◆ What the task asks ◆
The expected result is the run of lines from the one containing "Το κάψιμο των" to the end of the listing, copied exactly.

◆ Material to process ◆
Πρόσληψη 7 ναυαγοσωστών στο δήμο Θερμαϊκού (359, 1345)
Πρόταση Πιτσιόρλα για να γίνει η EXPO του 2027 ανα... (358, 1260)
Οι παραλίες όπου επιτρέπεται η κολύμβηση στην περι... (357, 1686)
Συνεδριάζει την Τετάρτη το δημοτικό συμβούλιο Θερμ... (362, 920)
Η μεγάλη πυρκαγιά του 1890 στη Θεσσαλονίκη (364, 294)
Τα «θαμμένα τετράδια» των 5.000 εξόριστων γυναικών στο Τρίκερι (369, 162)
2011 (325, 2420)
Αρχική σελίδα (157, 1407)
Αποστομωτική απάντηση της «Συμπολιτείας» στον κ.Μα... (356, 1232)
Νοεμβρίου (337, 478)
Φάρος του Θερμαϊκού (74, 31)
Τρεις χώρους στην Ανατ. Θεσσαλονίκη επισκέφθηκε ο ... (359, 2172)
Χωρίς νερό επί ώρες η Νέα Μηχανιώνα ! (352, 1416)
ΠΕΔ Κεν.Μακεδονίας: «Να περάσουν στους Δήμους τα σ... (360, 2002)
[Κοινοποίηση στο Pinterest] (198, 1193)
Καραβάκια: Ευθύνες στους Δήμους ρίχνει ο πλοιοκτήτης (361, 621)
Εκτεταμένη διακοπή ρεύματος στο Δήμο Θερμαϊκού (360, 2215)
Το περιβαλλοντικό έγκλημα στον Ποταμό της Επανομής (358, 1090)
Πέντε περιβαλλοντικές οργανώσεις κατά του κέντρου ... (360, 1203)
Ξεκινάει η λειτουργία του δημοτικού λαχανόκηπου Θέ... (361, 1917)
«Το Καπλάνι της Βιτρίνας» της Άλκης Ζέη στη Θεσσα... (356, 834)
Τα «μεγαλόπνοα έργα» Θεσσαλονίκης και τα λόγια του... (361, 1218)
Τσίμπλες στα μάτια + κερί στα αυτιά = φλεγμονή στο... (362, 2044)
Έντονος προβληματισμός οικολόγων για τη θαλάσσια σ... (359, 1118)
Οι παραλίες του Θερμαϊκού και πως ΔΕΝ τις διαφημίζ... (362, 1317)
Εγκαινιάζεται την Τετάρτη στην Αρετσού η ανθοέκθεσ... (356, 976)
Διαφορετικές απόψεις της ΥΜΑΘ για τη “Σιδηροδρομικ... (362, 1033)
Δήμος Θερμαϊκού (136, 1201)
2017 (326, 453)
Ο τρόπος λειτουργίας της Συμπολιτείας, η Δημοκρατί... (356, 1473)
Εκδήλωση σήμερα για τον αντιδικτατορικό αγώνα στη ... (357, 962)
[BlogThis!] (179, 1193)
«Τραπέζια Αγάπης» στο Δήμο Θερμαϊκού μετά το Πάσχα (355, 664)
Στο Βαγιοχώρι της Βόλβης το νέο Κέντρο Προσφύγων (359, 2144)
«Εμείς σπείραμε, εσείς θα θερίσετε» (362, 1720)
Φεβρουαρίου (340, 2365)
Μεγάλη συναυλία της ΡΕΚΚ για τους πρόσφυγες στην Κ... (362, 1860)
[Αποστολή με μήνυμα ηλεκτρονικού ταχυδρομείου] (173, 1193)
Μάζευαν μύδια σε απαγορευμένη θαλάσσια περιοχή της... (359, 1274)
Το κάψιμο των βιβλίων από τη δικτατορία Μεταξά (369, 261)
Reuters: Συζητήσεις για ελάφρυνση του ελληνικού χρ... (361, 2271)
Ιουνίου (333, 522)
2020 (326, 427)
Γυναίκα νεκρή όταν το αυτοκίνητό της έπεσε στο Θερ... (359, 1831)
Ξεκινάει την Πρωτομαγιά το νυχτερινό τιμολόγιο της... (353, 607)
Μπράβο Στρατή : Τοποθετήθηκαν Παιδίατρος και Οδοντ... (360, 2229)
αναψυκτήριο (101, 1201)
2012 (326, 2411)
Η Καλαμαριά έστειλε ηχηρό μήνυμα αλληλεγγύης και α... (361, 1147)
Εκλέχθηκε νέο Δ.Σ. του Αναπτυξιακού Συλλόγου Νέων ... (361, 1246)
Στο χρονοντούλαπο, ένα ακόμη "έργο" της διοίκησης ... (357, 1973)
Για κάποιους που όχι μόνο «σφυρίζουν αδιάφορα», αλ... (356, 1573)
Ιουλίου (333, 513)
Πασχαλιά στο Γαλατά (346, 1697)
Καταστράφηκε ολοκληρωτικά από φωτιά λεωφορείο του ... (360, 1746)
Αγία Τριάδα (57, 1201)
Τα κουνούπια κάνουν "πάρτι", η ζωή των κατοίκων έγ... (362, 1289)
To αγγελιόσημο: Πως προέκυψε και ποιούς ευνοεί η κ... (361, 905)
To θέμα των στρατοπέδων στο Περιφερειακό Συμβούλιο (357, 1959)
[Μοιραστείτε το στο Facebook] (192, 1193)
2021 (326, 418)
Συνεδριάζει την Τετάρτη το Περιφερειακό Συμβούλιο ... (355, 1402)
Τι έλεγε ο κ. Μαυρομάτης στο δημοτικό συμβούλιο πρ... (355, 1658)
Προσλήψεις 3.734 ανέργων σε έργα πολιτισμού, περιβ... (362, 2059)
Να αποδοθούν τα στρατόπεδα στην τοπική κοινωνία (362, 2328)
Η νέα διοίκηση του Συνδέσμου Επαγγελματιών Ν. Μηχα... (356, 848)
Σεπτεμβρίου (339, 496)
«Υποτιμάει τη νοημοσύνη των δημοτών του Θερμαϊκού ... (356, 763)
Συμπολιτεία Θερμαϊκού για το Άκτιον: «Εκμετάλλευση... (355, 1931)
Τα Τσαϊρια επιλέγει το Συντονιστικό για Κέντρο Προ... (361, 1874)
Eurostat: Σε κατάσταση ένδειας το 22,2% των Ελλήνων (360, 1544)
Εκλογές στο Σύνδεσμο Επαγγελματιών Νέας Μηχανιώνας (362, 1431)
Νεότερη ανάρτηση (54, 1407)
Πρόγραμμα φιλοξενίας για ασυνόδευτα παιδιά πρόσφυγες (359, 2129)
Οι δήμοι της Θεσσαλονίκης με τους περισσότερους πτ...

◆ Finished task ◆
Το κάψιμο των βιβλίων από τη δικτατορία Μεταξά (369, 261)
Reuters: Συζητήσεις για ελάφρυνση του ελληνικού χρ... (361, 2271)
Ιουνίου (333, 522)
2020 (326, 427)
Γυναίκα νεκρή όταν το αυτοκίνητό της έπεσε στο Θερ... (359, 1831)
Ξεκινάει την Πρωτομαγιά το νυχτερινό τιμολόγιο της... (353, 607)
Μπράβο Στρατή : Τοποθετήθηκαν Παιδίατρος και Οδοντ... (360, 2229)
αναψυκτήριο (101, 1201)
2012 (326, 2411)
Η Καλαμαριά έστειλε ηχηρό μήνυμα αλληλεγγύης και α... (361, 1147)
Εκλέχθηκε νέο Δ.Σ. του Αναπτυξιακού Συλλόγου Νέων ... (361, 1246)
Στο χρονοντούλαπο, ένα ακόμη "έργο" της διοίκησης ... (357, 1973)
Για κάποιους που όχι μόνο «σφυρίζουν αδιάφορα», αλ... (356, 1573)
Ιουλίου (333, 513)
Πασχαλιά στο Γαλατά (346, 1697)
Καταστράφηκε ολοκληρωτικά από φωτιά λεωφορείο του ... (360, 1746)
Αγία Τριάδα (57, 1201)
Τα κουνούπια κάνουν "πάρτι", η ζωή των κατοίκων έγ... (362, 1289)
To αγγελιόσημο: Πως προέκυψε και ποιούς ευνοεί η κ... (361, 905)
To θέμα των στρατοπέδων στο Περιφερειακό Συμβούλιο (357, 1959)
[Μοιραστείτε το στο Facebook] (192, 1193)
2021 (326, 418)
Συνεδριάζει την Τετάρτη το Περιφερειακό Συμβούλιο ... (355, 1402)
Τι έλεγε ο κ. Μαυρομάτης στο δημοτικό συμβούλιο πρ... (355, 1658)
Προσλήψεις 3.734 ανέργων σε έργα πολιτισμού, περιβ... (362, 2059)
Να αποδοθούν τα στρατόπεδα στην τοπική κοινωνία (362, 2328)
Η νέα διοίκηση του Συνδέσμου Επαγγελματιών Ν. Μηχα... (356, 848)
Σεπτεμβρίου (339, 496)
«Υποτιμάει τη νοημοσύνη των δημοτών του Θερμαϊκού ... (356, 763)
Συμπολιτεία Θερμαϊκού για το Άκτιον: «Εκμετάλλευση... (355, 1931)
Τα Τσαϊρια επιλέγει το Συντονιστικό για Κέντρο Προ... (361, 1874)
Eurostat: Σε κατάσταση ένδειας το 22,2% των Ελλήνων (360, 1544)
Εκλογές στο Σύνδεσμο Επαγγελματιών Νέας Μηχανιώνας (362, 1431)
Νεότερη ανάρτηση (54, 1407)
Πρόγραμμα φιλοξενίας για ασυνόδευτα παιδιά πρόσφυγες (359, 2129)
Οι δήμοι της Θεσσαλονίκης με τους περισσότερους πτ...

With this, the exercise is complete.